Opportunities in the vast expanse of sandstone cliffs, rock bridges and sheer canyon faces include camping, rafting, hiking, biking, horseback riding, hunting and investigating dinosaur fossils.

If you only have a few hours, wake up with the sun and head to Devil’s Canyon. This trail system offers some of the area’s best bang for your hiking buck as visitors can soak in stunning red rock canyons and have a good chance at spotting wildlife. Keep your eyes peeled for a rustic, preserved mining shack.

Or, take the leisurely route. With a little more planning, linger on one of the calmest stretches of the Colorado River along the Ruby Horsethief Canyon. Gather your friends, rent a boat and pack some meals. Get to the river put-in early and sign up for a campsite.

Being a conservation area means this U.S. Bureau of Land Management land is managed to accommodate a multitude of uses, but will never be used for commercial drilling.
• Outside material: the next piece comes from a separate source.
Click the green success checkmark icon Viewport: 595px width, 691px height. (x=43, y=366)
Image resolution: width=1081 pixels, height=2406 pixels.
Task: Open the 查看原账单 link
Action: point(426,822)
“It’s kind of a haven for recreation,” said Joe Neuhof, director of Colorado Canyons Association, a friends-of-public-lands group that includes McInnis Canyons. “There’s something Wild West about the area that you don’t get when there’s a visitor center.”

The McInnis Canyons area also accommodates livestock grazing and motorized vehicle use in some areas.

The Rabbit Valley area, accessible from Exit 2 off Interstate 70, is popular with off-road vehicle users.

A conservation area is managed differently than a national park or monument in that it does not have official signage, government structures and some limits on the land’s use.

Bring binoculars and your camera as area wildlife include big horn sheep, peregrine falcons, antelope, deer and elk.